1. Apply the RTV sparingly. Use the applicator nozzle supplied with the tube. Cut it on a 45 degree angle at the 6 mm diameter step. On the 'point' of the nozzle, remove a 1.5 - 2.0 mm triangular notch. Hold the nozzle flat against the surface to be sealed as the tube is squeezed-this way only a narrow ribbon of sealer is applied. One of the 'gun' type tools designed to squeeze the tube makes this operation easier.
2. Let the sealer sit for 5-10 minutes before assembling. RTV cures after it absorbs moisture from the air. If you immediately assemble the parts, the center of the joint may never completely cure.
3. Assemble the parts and pull the bolts/nuts up with about 1/2 the normal torque. Let sit overnight and then finish tightening. This puts a compressive force on the cured gasket.
++++++++++
Continue the RTV sealing instructions from the end of step 3.

(Rows from a dataset)
++++++++++
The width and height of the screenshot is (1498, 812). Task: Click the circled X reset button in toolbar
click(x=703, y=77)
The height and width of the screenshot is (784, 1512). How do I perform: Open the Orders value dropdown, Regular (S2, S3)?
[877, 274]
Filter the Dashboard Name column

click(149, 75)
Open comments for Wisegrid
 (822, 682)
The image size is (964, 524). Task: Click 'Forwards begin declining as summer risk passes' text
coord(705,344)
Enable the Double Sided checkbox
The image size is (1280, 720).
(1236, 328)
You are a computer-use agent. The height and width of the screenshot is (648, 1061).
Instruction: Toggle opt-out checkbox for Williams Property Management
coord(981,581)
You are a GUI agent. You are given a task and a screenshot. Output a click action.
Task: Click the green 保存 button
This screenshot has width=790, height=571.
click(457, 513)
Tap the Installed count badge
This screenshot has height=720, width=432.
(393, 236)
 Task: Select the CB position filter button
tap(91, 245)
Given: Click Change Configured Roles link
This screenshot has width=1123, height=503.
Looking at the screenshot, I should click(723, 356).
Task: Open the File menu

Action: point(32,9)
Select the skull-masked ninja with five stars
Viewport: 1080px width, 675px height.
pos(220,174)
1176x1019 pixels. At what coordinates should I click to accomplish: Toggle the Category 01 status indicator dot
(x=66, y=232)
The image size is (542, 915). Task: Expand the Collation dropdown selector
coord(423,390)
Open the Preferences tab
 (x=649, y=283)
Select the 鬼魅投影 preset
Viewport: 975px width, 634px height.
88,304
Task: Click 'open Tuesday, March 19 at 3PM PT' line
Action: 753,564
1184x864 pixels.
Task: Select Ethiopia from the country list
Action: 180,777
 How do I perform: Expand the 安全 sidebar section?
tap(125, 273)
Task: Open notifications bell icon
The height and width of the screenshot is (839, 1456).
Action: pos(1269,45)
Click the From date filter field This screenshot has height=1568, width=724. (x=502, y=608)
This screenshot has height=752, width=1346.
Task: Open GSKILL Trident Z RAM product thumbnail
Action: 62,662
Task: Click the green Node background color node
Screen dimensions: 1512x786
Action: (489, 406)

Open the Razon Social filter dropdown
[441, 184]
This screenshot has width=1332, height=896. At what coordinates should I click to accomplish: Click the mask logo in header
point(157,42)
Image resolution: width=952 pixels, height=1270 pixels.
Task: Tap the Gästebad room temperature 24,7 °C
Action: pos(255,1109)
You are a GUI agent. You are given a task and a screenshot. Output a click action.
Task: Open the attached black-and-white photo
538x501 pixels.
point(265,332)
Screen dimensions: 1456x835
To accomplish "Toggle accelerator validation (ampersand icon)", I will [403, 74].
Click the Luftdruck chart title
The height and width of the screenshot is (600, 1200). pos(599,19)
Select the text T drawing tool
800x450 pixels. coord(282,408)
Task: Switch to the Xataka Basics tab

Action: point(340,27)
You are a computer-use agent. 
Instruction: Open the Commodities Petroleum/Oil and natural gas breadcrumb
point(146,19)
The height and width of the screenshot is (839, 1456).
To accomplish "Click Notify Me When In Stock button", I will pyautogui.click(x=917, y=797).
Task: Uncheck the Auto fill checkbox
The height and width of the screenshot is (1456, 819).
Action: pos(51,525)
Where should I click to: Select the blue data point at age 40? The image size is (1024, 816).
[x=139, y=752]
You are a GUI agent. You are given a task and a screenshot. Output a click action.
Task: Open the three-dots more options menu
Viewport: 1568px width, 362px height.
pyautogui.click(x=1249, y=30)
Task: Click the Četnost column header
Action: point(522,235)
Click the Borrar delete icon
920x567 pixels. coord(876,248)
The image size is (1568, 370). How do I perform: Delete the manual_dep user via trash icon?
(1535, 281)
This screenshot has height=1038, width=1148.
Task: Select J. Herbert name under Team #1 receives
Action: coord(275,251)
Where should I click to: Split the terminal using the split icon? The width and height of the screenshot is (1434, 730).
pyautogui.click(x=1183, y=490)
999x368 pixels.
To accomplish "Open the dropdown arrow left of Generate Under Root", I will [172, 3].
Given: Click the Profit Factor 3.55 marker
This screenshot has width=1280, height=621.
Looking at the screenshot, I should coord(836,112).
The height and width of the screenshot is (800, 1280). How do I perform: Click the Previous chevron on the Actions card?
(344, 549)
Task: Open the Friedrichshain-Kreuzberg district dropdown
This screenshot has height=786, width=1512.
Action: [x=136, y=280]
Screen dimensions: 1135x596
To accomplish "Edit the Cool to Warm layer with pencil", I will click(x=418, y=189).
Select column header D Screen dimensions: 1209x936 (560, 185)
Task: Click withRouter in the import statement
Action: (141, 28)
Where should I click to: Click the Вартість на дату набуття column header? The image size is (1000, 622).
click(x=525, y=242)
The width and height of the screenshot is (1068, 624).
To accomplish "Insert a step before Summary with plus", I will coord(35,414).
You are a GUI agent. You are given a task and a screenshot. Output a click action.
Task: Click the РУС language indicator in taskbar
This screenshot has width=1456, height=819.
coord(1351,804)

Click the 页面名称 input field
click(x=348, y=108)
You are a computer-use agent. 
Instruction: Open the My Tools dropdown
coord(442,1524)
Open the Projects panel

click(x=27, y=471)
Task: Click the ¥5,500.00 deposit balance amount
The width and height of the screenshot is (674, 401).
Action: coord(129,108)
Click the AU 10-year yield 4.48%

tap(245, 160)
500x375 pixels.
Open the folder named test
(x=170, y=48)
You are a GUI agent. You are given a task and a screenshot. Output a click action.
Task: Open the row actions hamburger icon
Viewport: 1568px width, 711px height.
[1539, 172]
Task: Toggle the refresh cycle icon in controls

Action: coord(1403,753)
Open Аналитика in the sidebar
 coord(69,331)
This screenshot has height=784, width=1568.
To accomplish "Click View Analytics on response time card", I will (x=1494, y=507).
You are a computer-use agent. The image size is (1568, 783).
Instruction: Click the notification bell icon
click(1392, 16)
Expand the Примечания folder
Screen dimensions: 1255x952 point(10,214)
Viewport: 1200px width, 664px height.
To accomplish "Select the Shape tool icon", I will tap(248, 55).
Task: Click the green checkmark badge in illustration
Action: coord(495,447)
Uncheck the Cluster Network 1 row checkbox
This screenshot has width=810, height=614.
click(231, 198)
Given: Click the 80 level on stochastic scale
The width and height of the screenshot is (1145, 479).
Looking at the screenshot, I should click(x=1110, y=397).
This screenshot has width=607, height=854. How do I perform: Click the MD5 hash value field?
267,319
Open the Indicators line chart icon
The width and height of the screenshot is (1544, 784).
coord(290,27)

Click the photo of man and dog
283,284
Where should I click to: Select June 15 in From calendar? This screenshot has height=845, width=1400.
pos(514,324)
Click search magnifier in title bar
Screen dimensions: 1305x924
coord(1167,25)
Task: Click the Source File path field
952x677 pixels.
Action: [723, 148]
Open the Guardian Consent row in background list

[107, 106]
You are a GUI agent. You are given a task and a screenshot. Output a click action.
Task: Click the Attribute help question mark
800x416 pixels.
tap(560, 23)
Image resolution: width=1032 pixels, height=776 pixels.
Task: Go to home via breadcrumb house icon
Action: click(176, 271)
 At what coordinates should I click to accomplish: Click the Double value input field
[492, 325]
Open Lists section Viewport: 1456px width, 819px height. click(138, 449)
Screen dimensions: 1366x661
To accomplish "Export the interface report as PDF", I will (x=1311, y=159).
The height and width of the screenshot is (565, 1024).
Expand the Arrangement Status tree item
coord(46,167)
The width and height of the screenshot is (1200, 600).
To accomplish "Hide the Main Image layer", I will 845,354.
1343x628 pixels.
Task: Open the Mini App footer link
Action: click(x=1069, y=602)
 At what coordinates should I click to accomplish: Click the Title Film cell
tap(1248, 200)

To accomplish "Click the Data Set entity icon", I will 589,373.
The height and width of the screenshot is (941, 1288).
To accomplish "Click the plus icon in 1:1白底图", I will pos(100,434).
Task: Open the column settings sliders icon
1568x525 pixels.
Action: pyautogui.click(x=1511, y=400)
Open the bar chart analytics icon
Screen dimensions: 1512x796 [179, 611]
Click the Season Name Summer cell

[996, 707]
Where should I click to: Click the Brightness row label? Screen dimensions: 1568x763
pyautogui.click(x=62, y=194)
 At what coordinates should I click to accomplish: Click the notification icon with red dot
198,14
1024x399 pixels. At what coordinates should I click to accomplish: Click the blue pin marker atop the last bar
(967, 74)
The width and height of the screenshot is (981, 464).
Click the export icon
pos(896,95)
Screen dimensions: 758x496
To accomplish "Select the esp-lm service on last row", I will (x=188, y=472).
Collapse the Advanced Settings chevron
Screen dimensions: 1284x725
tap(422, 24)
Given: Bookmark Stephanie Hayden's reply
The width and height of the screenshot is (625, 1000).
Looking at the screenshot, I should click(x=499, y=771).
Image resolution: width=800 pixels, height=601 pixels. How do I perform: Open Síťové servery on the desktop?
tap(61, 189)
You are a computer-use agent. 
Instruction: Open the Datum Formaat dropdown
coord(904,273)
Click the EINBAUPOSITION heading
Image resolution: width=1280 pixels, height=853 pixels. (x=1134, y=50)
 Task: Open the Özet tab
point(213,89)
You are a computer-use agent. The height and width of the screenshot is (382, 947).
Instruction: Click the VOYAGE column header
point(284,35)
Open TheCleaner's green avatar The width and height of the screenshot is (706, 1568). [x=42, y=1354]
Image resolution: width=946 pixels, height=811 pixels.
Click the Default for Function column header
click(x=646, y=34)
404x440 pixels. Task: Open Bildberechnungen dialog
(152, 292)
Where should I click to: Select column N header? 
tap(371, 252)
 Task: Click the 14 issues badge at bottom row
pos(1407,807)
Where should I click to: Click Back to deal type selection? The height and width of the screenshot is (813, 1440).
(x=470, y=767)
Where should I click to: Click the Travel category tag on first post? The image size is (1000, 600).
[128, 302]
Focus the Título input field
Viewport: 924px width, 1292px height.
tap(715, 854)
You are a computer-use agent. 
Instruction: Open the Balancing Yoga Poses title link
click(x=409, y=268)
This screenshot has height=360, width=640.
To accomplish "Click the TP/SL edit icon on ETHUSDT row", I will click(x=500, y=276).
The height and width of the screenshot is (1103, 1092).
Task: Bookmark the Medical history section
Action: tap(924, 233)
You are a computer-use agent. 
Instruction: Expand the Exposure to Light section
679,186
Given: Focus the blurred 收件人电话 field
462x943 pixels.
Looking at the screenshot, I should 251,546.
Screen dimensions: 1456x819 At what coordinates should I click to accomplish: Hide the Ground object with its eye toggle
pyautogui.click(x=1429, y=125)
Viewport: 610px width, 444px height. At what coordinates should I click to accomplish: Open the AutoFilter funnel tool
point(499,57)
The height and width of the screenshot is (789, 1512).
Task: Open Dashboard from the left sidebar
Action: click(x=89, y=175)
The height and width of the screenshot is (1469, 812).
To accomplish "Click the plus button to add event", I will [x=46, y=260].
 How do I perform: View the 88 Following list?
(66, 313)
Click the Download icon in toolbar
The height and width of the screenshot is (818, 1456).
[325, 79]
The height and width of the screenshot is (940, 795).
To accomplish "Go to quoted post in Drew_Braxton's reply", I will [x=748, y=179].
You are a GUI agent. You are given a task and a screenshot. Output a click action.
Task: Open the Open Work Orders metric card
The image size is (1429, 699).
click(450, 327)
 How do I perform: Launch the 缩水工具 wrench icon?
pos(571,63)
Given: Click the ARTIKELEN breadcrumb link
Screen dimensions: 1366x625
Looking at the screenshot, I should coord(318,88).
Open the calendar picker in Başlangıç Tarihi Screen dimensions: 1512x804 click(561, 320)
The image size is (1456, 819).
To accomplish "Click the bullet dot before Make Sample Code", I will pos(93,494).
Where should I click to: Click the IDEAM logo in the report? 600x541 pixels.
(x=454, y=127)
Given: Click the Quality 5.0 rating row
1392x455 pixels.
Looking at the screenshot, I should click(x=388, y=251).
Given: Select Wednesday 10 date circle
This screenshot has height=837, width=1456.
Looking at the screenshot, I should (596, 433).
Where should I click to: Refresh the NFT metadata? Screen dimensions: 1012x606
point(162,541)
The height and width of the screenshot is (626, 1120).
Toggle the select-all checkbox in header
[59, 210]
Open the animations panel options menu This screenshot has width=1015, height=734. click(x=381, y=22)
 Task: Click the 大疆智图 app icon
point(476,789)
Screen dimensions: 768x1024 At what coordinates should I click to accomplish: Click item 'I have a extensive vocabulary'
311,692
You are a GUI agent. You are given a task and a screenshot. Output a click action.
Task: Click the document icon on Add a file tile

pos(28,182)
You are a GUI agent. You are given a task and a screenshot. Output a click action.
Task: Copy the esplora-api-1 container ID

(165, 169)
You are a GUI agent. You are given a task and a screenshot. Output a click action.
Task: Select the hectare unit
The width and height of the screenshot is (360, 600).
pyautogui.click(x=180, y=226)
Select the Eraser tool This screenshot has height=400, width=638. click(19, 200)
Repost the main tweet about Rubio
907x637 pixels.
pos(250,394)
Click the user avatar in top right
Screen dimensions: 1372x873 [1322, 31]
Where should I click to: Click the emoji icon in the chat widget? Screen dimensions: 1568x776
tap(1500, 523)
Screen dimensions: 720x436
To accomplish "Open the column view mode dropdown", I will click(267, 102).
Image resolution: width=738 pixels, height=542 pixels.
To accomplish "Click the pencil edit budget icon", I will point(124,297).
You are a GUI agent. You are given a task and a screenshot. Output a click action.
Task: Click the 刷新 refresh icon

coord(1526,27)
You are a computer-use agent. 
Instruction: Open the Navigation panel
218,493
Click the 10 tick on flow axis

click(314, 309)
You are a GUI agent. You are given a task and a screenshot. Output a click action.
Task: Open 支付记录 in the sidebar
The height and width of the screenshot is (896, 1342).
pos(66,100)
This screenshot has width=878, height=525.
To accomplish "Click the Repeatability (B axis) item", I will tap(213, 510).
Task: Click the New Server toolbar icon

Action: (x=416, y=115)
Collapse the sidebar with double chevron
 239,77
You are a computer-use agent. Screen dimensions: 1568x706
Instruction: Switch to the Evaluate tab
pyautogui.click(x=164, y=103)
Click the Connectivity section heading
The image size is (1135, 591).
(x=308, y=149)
++++++++++
● Solved problem:
4. Carefully inspect the inside of the joint for any traces of oozing sealer. In the unlikely event you find any, scrape and remove it. The timing cover surfaces are fairly narrow, and some 'oozing' may be found. The oil pan rail is wide enough that 'oozing' is unlikely (and inspection is impossible).
Obviously, it takes a couple days to assemble an engine. I use RTV in only a couple places-in all cases without paper gaskets: timing cover, oil pan cigarette seals (squirt some into the hole before installing the seal), rear cover - oil drain on back of block cylinder liners to the block (without the factory O-rings), and water pump.
A couple other thoughts . . .
The surfaces must be absolutely oil free, use brake cleaner. If your car has an oxygen sensor use only 'sensor safe' RTV. Do not use RTV to seal paper gaskets. If you use RTV at the base of the liners, put all the liners in first (without crank or pistons/rods) and hold them in place overnight with the head (use your old head gasket) torqued to 30-35 ft-lbs.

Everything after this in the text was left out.